• _Problem requirements_:
A complete answer lists every line of the entries below where the string "each" appears.

• _Data to use_:
------------------------------------
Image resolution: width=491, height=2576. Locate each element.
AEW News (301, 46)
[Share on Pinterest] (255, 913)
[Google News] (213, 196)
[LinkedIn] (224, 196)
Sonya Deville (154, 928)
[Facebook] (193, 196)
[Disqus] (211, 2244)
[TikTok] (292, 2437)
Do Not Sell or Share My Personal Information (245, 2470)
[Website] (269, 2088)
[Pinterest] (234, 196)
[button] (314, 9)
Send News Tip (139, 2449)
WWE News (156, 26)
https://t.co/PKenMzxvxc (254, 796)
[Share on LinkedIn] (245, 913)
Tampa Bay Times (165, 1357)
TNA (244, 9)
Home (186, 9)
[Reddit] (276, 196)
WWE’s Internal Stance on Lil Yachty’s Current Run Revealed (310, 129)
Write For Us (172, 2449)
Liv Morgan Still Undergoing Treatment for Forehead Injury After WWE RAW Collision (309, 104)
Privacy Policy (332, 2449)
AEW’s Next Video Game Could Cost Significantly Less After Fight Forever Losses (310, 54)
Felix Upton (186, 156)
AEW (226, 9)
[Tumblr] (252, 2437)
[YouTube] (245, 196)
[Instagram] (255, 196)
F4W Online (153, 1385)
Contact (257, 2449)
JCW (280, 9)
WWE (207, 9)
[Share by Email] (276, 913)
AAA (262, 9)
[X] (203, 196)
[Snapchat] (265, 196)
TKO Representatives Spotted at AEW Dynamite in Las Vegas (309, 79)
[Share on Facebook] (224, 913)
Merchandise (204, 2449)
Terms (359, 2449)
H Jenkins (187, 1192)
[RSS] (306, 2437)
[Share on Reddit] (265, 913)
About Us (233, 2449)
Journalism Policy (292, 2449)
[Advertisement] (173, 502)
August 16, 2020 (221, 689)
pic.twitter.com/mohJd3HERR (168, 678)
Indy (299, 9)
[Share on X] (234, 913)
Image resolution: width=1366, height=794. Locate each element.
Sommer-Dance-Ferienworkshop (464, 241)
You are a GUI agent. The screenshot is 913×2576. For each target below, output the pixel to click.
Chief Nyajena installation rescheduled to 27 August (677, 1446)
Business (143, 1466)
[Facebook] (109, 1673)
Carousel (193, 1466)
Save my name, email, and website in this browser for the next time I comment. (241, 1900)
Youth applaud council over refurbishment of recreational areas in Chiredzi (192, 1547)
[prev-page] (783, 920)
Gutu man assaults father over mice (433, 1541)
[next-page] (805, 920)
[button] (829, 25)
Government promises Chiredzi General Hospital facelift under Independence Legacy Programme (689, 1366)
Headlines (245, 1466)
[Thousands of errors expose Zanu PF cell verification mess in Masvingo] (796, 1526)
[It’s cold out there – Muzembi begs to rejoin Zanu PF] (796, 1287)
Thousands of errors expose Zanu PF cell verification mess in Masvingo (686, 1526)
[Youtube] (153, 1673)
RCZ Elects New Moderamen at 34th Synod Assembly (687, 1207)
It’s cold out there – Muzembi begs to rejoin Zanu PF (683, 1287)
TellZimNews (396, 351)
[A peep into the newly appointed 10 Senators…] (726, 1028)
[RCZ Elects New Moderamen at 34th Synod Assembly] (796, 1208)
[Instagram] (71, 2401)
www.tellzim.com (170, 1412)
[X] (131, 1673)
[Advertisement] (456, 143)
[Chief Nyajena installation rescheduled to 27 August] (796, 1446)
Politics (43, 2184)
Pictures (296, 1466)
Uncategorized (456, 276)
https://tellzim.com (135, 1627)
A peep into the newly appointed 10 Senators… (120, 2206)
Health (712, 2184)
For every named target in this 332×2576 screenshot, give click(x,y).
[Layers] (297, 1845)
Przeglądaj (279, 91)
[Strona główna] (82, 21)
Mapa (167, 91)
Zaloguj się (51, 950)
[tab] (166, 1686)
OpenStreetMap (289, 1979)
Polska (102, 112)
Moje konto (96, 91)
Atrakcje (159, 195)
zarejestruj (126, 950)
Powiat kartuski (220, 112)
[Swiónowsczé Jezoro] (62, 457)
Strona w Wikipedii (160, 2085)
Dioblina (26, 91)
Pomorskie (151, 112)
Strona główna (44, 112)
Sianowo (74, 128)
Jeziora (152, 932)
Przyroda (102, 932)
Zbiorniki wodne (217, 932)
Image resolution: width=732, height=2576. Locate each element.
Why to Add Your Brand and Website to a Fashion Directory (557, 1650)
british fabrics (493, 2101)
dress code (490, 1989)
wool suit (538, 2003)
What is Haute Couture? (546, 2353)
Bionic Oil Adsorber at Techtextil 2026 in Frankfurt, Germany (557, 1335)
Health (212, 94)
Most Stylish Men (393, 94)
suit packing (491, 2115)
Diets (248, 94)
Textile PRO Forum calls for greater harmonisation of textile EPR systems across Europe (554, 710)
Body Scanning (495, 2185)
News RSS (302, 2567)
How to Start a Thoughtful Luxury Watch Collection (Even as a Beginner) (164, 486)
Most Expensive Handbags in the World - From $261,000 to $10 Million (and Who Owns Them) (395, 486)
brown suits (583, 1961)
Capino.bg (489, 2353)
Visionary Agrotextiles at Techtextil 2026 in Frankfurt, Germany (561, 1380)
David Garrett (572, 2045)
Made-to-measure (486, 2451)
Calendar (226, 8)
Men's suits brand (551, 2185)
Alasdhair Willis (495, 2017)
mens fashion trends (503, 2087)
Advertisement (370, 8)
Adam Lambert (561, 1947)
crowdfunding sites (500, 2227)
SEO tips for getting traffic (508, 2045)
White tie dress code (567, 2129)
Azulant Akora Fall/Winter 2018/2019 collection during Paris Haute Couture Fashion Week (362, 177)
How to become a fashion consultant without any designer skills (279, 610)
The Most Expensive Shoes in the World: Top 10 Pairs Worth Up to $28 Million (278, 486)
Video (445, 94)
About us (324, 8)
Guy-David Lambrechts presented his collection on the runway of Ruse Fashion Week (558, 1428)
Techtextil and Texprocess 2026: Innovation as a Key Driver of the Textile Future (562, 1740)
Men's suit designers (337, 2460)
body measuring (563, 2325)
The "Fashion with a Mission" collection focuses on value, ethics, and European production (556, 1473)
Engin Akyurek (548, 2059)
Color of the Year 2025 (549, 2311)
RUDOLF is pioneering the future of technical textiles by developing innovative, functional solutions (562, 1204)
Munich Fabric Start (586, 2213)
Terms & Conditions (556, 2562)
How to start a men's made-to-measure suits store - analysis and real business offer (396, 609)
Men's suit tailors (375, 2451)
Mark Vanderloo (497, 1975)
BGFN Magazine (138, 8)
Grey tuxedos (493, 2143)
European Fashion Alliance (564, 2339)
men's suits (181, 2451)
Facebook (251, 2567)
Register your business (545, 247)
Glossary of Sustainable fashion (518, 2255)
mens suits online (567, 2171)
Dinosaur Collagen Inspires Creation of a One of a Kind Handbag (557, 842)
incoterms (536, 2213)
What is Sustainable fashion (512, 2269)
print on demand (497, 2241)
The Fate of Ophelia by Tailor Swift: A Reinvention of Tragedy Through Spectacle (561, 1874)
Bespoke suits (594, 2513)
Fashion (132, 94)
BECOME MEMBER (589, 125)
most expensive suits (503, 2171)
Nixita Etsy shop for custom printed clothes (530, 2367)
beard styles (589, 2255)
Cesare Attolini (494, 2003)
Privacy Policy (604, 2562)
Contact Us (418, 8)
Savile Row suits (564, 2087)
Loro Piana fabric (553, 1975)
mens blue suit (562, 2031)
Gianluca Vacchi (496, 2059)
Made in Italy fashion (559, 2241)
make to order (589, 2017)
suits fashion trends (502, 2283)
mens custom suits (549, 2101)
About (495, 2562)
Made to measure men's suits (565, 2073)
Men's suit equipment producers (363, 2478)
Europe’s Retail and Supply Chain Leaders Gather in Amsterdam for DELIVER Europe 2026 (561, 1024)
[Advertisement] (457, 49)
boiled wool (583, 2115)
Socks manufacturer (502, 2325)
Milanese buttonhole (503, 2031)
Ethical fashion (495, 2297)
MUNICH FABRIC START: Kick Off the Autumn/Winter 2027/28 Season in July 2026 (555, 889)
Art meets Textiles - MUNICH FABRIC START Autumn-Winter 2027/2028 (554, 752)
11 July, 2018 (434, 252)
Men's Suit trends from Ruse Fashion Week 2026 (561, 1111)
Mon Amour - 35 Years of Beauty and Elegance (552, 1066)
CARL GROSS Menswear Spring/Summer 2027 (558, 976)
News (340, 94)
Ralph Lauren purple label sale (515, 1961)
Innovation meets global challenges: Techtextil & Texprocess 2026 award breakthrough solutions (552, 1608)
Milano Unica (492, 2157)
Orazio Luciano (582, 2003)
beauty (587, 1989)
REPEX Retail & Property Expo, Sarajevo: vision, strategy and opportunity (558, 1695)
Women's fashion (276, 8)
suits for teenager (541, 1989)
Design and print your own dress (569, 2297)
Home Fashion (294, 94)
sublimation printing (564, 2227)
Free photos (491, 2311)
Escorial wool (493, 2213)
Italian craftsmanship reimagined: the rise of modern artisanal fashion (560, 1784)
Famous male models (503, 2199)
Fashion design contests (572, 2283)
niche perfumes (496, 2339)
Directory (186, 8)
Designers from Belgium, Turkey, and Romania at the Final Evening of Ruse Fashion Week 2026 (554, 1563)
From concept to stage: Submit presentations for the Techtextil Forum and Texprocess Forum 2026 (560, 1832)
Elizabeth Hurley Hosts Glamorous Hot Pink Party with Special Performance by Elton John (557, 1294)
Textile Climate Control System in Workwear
------------------------------------
• _Reply to the exercise_:
Image resolution: width=491, height=2576. Locate each element.
Image resolution: width=1366, height=794. Locate each element.
You are a GUI agent. The screenshot is 913×2576. For each target below, output the pixel to click.
Image resolution: width=732, height=2576. Locate each element.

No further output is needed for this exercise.